Role : GenAI & Agentic AI Engineer
Location : Whippany, NJ 07981 (Hybrid)
Experience Required: 5+ years in AI/ML
GenAI Experience: Minimum 2 years (hands on)
Agentic AI Experience: Minimum 6 months (CrewAI / AutoGen / LangGraph / LangChain Agents)
Role Summary
We are seeking a skilled GenAI & Agentic AI Engineer with strong experience in building end to end AI/ML solutions, Generative AI applications, and agent based automation workflows. The ideal candidate will have a solid background in machine learning along with hands on expertise in LLMs, RAG, embeddings, vector databases, and Agentic AI frameworks such as CrewAI, AutoGen, LangGraph, or LangChain Agents.
Key Responsibilities
• Build and deploy GenAI applications using LLMs (OpenAI, Azure OpenAI, Claude, Gemini, Llama, etc.).
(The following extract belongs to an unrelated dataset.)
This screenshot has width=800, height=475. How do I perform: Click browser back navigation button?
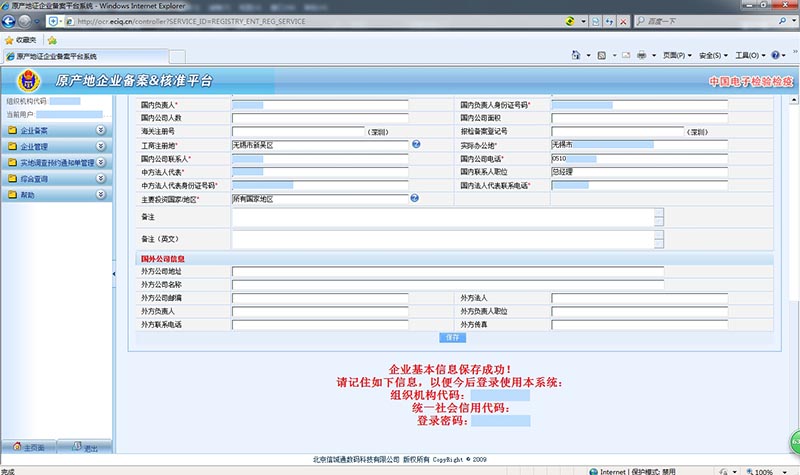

• Develop Agentic AI workflows using frameworks such as CrewAI, AutoGen, LangGraph, or LangChain Agents.
• Design and implement RAG pipelines, vector search solutions, and embedding based retrieval systems.
• Build scalable AI services using Python, FastAPI/Flask, and cloud platforms (Azure/AWS/GCP).
• Collaborate with cross functional teams to define use cases and convert them into production ready GenAI solutions.
• Implement hallucination reduction, prompt engineering strategies, and model evaluation methods.
• Integrate LLMs with enterprise applications, APIs, and automation workflows.
• Work with vector databases (FAISS, Pinecone, Chroma, Weaviate) for semantic search.
• Monitor, evaluate, and optimize GenAI models for accuracy, performance, and cost.
Required Skills & Experience
• 5+ years of experience in AI/ML, including model development, data preprocessing, EDA, training, and evaluation.
• 2+ years of hands on experience in Generative AI (LLMs, embeddings, RAG, LLM based apps).
• 6+ months of hands on experience with Agentic AI frameworks (CrewAI / AutoGen / LangGraph / LangChain Agents).
• Strong proficiency in Python and ML libraries (Scikit learn, Pandas, NumPy).
• Experience with OpenAI APIs, Azure OpenAI, HuggingFace, and prompt engineering.
• Familiarity with building scalable APIs using FastAPI, Flask, or Django.
• Hands on knowledge of cloud services (Azure/AWS/GCP) for AI deployment.
• Strong understanding of REST APIs, microservices, and integration patterns.
• Experience with Git, CI/CD, Docker, and model deployment best practices.